• [PROVIDED DATA]
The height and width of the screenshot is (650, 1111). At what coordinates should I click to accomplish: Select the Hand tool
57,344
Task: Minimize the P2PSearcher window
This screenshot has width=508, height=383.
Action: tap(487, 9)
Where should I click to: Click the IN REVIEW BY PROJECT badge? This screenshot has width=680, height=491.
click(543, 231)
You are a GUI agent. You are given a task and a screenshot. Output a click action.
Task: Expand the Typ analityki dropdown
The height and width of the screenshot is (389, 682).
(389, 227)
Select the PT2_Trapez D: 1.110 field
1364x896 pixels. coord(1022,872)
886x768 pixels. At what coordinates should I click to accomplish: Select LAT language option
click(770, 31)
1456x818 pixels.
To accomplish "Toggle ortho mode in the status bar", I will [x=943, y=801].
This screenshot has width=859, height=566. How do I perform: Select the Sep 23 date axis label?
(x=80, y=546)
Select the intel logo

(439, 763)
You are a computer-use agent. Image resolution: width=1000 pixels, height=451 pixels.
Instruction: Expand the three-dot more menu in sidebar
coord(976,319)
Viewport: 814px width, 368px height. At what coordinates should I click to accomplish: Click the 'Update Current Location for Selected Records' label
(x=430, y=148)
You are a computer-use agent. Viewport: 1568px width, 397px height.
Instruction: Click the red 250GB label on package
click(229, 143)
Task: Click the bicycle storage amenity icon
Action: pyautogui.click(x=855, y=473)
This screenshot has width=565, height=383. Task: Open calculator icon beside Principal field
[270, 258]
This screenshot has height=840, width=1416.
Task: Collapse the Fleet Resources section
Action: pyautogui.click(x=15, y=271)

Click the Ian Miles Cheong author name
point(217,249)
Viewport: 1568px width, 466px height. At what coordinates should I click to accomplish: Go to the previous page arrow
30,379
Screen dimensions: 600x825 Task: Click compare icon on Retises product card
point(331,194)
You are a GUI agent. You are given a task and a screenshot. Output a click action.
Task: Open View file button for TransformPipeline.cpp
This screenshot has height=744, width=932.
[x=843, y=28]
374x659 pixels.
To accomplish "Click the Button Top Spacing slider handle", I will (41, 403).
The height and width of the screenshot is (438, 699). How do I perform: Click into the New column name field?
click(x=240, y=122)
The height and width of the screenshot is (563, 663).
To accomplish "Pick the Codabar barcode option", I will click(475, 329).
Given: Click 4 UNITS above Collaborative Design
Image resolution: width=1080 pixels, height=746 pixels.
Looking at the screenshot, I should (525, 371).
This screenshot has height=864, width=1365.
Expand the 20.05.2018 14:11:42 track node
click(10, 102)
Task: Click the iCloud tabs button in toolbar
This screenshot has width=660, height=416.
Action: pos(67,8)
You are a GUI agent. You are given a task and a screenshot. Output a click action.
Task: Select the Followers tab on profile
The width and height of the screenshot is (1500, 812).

• [EXERCISE DESCRIPTION]
A word-for-word copy of the lines from the one with "Screen dimensions: 600x825" through the end of the listing is what should be returned.

• [RESULT OF THE TASK]
Screen dimensions: 600x825 Task: Click compare icon on Retises product card
point(331,194)
You are a GUI agent. You are given a task and a screenshot. Output a click action.
Task: Open View file button for TransformPipeline.cpp
This screenshot has height=744, width=932.
[x=843, y=28]
374x659 pixels.
To accomplish "Click the Button Top Spacing slider handle", I will (41, 403).
The height and width of the screenshot is (438, 699). How do I perform: Click into the New column name field?
click(x=240, y=122)
The height and width of the screenshot is (563, 663).
To accomplish "Pick the Codabar barcode option", I will click(475, 329).
Given: Click 4 UNITS above Collaborative Design
Image resolution: width=1080 pixels, height=746 pixels.
Looking at the screenshot, I should (525, 371).
This screenshot has height=864, width=1365.
Expand the 20.05.2018 14:11:42 track node
click(10, 102)
Task: Click the iCloud tabs button in toolbar
This screenshot has width=660, height=416.
Action: pos(67,8)
You are a GUI agent. You are given a task and a screenshot. Output a click action.
Task: Select the Followers tab on profile
The width and height of the screenshot is (1500, 812).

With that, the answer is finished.